◆ **Aim of the exercise**
Given the material below, repeat exactly the lines from the one containing "info@licensewise.nl (94, 1548)" through the final line, and nothing else.

● ● ● ● ●

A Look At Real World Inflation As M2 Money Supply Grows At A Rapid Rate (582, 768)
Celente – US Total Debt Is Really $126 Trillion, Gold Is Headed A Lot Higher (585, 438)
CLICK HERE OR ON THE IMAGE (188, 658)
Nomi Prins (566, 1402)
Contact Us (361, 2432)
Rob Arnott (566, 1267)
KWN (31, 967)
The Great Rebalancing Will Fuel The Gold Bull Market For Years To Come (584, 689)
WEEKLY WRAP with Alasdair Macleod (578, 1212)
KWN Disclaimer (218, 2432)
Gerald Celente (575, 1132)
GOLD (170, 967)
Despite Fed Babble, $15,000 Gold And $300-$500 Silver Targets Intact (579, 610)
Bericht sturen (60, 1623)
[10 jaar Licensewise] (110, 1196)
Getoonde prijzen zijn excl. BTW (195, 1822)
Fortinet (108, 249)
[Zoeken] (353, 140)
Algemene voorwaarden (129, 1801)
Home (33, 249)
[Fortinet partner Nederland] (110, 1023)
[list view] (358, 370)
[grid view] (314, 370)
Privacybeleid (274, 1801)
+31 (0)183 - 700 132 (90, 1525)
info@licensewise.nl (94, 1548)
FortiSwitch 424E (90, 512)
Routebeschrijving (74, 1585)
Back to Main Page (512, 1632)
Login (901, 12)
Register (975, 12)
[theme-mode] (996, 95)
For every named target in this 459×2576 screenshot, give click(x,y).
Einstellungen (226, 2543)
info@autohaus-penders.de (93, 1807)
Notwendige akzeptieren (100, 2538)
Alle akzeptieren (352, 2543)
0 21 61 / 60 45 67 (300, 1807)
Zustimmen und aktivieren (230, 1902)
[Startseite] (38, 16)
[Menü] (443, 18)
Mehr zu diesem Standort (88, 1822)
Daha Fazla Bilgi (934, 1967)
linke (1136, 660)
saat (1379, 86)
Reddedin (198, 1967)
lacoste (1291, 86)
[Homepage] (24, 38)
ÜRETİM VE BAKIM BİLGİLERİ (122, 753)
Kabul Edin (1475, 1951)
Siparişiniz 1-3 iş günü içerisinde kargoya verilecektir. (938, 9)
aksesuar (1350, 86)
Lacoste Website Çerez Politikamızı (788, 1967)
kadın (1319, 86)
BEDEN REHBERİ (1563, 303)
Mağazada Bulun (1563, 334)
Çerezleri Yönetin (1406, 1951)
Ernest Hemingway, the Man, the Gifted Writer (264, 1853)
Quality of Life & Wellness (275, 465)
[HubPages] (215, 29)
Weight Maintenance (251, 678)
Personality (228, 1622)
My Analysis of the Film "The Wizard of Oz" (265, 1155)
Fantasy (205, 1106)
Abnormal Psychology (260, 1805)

● ● ● ● ●

◆ **Result of the exercise**
info@licensewise.nl (94, 1548)
FortiSwitch 424E (90, 512)
Routebeschrijving (74, 1585)
Back to Main Page (512, 1632)
Login (901, 12)
Register (975, 12)
[theme-mode] (996, 95)
For every named target in this 459×2576 screenshot, give click(x,y).
Einstellungen (226, 2543)
info@autohaus-penders.de (93, 1807)
Notwendige akzeptieren (100, 2538)
Alle akzeptieren (352, 2543)
0 21 61 / 60 45 67 (300, 1807)
Zustimmen und aktivieren (230, 1902)
[Startseite] (38, 16)
[Menü] (443, 18)
Mehr zu diesem Standort (88, 1822)
Daha Fazla Bilgi (934, 1967)
linke (1136, 660)
saat (1379, 86)
Reddedin (198, 1967)
lacoste (1291, 86)
[Homepage] (24, 38)
ÜRETİM VE BAKIM BİLGİLERİ (122, 753)
Kabul Edin (1475, 1951)
Siparişiniz 1-3 iş günü içerisinde kargoya verilecektir. (938, 9)
aksesuar (1350, 86)
Lacoste Website Çerez Politikamızı (788, 1967)
kadın (1319, 86)
BEDEN REHBERİ (1563, 303)
Mağazada Bulun (1563, 334)
Çerezleri Yönetin (1406, 1951)
Ernest Hemingway, the Man, the Gifted Writer (264, 1853)
Quality of Life & Wellness (275, 465)
[HubPages] (215, 29)
Weight Maintenance (251, 678)
Personality (228, 1622)
My Analysis of the Film "The Wizard of Oz" (265, 1155)
Fantasy (205, 1106)
Abnormal Psychology (260, 1805)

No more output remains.